**Source excerpt:**
======
RAMU is an album by drummer Mickey Hart.  It combines traditional drums, electronic percussion, sampled sounds, and vocals.  It was released on November 10, 2017.

The title of the album refers to the Random Access Musical Universe (RAMU).  This is a synthesizer that combines a sophisticated drum machine with Hart's extensive library of sound samples.  The RAMU is one of the many musical instruments heard on the album.

Critical reception 
In Relix, Justin Jacobs wrote, "... on his latest solo release, RAMU, Hart's created a deliciously meandering, melodic exploration, with a whole cast of more contemporary voices adding some ecstatically fun spice to the global drum experience. It’s like "Drums" and "Space" with an all-star backing band of internationals and aliens.... Thankfully, this 12-song collection is total, free-wheeling fun — all lunging rhythms, slithering jazz, bubbling beats, stacked vocals, and foggy atmospherics."
======
**Provided data:**

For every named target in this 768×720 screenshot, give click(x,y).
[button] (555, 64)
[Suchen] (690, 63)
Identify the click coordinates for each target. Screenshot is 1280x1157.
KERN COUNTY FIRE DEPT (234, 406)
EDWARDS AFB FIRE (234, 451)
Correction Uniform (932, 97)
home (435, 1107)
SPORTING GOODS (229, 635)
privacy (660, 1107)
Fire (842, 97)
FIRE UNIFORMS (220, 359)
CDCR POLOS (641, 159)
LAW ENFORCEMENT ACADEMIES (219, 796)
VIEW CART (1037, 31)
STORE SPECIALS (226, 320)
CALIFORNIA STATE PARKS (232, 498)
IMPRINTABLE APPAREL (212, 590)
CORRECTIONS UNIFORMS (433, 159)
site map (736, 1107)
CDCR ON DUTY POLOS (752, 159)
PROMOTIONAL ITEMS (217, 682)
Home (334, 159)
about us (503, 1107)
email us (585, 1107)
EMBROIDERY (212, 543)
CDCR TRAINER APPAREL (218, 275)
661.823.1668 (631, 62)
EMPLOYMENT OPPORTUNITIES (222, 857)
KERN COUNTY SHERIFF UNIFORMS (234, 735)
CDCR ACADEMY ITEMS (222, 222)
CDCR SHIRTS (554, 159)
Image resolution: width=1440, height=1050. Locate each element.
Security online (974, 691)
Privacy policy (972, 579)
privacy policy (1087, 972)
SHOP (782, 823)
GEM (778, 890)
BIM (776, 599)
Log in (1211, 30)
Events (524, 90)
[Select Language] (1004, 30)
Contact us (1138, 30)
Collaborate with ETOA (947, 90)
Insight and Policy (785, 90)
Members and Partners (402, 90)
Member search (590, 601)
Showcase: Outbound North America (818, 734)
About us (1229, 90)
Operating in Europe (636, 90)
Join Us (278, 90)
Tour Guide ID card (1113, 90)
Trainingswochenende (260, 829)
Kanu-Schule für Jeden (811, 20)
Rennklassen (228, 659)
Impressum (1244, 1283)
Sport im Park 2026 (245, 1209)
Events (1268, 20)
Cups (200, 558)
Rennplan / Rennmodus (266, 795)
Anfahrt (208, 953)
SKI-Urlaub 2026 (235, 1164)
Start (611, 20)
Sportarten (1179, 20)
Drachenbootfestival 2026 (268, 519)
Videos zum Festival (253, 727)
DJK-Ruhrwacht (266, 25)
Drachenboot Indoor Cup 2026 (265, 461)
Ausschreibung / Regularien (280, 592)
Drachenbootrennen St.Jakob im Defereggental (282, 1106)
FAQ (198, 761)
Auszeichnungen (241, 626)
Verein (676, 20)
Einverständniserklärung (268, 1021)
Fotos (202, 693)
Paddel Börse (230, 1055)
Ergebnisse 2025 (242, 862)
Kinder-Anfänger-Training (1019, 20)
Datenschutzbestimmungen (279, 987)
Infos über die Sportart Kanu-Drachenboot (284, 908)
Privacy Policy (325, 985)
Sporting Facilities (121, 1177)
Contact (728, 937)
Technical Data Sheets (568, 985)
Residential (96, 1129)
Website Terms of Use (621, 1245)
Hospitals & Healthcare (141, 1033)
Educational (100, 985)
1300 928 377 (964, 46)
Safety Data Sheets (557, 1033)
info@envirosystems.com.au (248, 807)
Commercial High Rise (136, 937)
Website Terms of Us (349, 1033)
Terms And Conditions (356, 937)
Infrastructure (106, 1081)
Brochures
======
**What this exercise asks:**
(A) According to the RAMU album description, what does RAMU stand for?
(B) In the listing, replace "Infrastructure" with "Civil Works" in the stretch from the line containing "1300 928 377 (964, 46)" through the end of the listing. Return only those lines, with nothing else changed.

**Responses in order:**
(A) Random Access Musical Universe

(B)
1300 928 377 (964, 46)
Safety Data Sheets (557, 1033)
info@envirosystems.com.au (248, 807)
Commercial High Rise (136, 937)
Website Terms of Us (349, 1033)
Terms And Conditions (356, 937)
Civil Works (106, 1081)
Brochures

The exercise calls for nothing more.